#067:適格の、タン
#067:適格の、タン
「……ソディバラの奴はクズ鉄みてえな兵機でえいこらしてる印象があったが……こいつはなかなかスマートなのがあったもんだ。『乗る』というよりは『着る』といった感覚……面白え、まったくもって面白え」
「……要人警護や隘路強襲、さらにこれに乗り込んだ上で、『大型』に搭乗も可能という……正に兵機の未来を変える兵機なのだ……しかし一見でこれを兵機を見抜くとは……さすがアクスウェル一の兵機マスター、ミザイヤ氏だけのことはある……」
もはや二人のマニア同士の会話に、割って入ることなどできないルフトなのであった。見目麗しき金髪の美少女が、薄気味悪い笑みを浮かべながら常人には理解できないことを低い声でつらつらと述べているさまは、どう控え目に言っても薄ら気持ち悪いのであるが……
しかし。と気を取り直す。
(これは好機。うちのマニアと波長がシンクロするというのなら! ひとまずお任せすることにしよう。厄介事は……これ以上抱え込みたくないし)
生温かい目で、目の前で理解不能の蘊蓄を垂れ流し合う二人を見やりながら、ルフトは後ろ手でホーミィを呼び寄せる。
「……手っ取り早くジェネシスを見てもらって、それでお引き取り願おう。いいね。何かいやな予感がするから」
ルフトの穏やかだが有無を言わさないその調子に、こくこくと必要以上に頷くと、ホーミィは銀髪をなびかせて、兵機ハンガーの方へ様子を伺いに走る。
「……盛り上がりのところ恐縮ですが、ジェネシスの所に案内いたします。エトォダ様、こちらへ」
作り笑い以外の何物でもない表情筋の収縮を顔面に貼り付かせたまま、ルフトは話し込んでいるエトォダの意識をこちらに引き戻そうとする。

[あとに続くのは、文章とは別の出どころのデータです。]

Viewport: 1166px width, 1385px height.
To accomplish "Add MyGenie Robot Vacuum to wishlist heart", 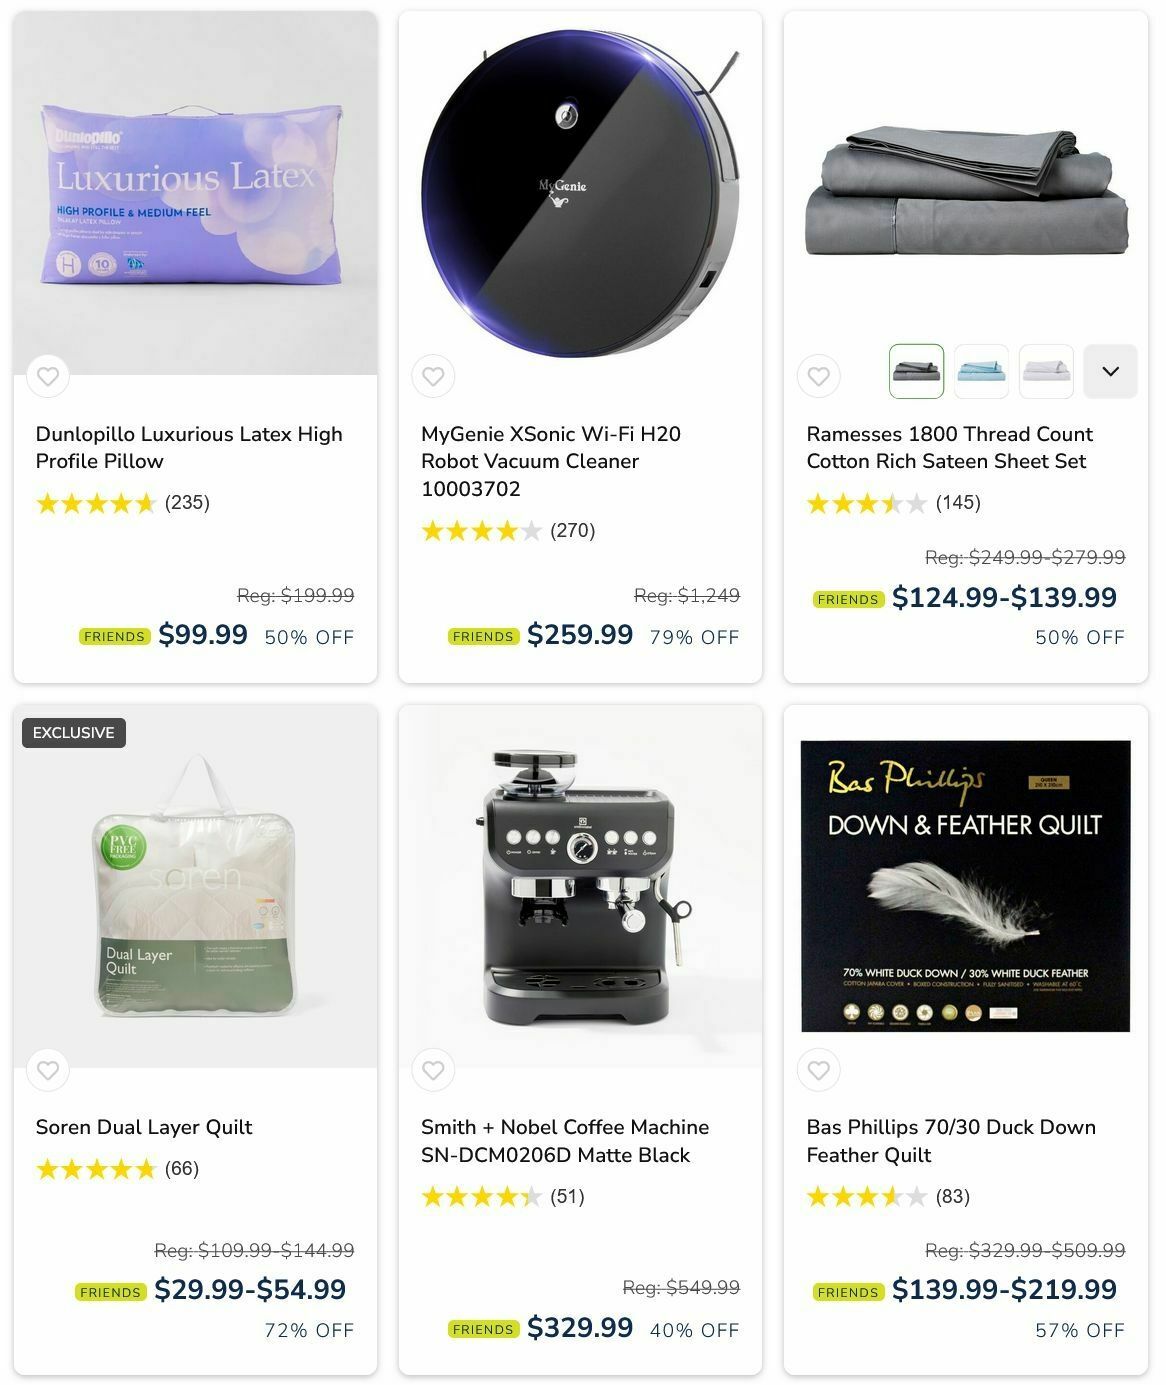I will point(433,377).

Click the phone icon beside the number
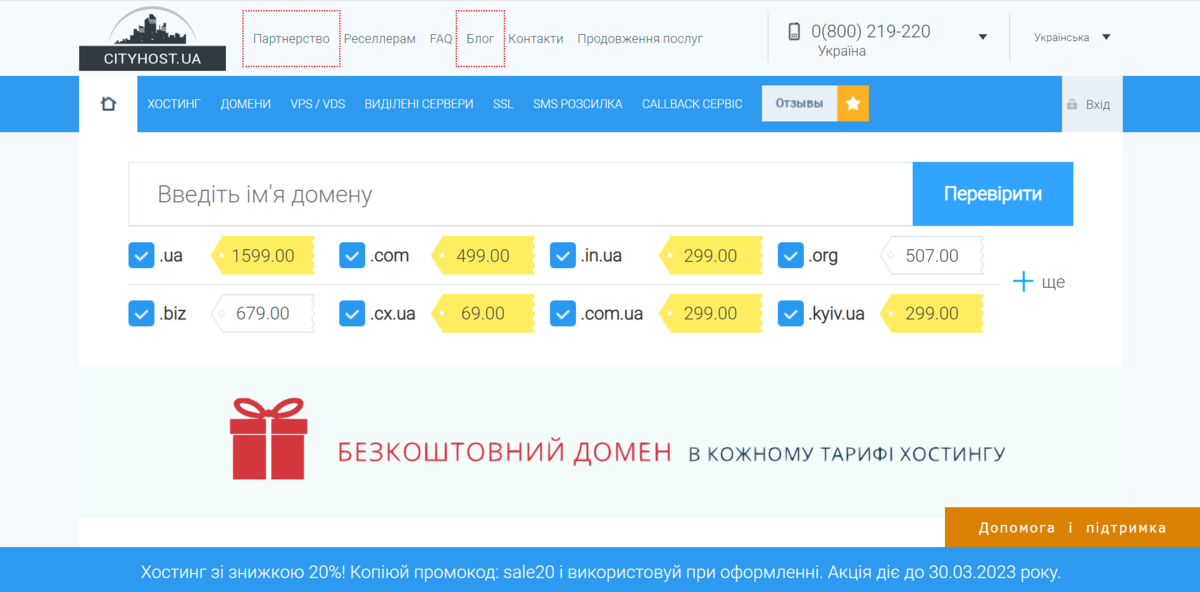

「おお。肝心なことを。いやーしかしミザイヤ氏。『ストライド』にかける氏の情熱、しかと伝わったぞ。そうだ、先にそちらを見せてもらうとしよう。断裂した部分、もしかしたらスペアがあるかも知れない」
しかしルフトそっちのけで、エトォダは何とも形容しがたい表情で、本人たちだけの楽しさを振りまきながら、ミザイヤと談笑を続けるのであった。
「……」
何となくの疎外感を感じつつも、まあこれで何事もなく過ぎ去ればいいのだと自分に言い聞かせるルフト。
しかし自覚は無いものの、その人畜無害な人となりに反比例するかのようなトラブル呼び込み体質である彼に、安寧は訪れないのであった。
「あれ。珍しい組み合わせですねー。そちらはソディバラの……?」
背後からそう声を掛けられ、振り向いた先にいたのは、褐色の肌に紅色の瞳、先日、バイクで大立ち回りを繰り広げた、ジカルであった。平時は外回りの多い彼女だが、今日はなぜ……と思う間もなく、その前方の車椅子に目が行く。
(彼が……『少年』)
曰く、リヒ川のほとりに倒れていたところを拾ってきたという、その黒髪の少年のやけに小さな瞳とのっぺりとした顔を見ながら、これがまた思わぬ火種にならなければいいのだけれど、と、半ば自分でフラグを立てるかのような思考に陥ってしまうルフトだったが、
残念なことに、その予想は見事に的中するのであった。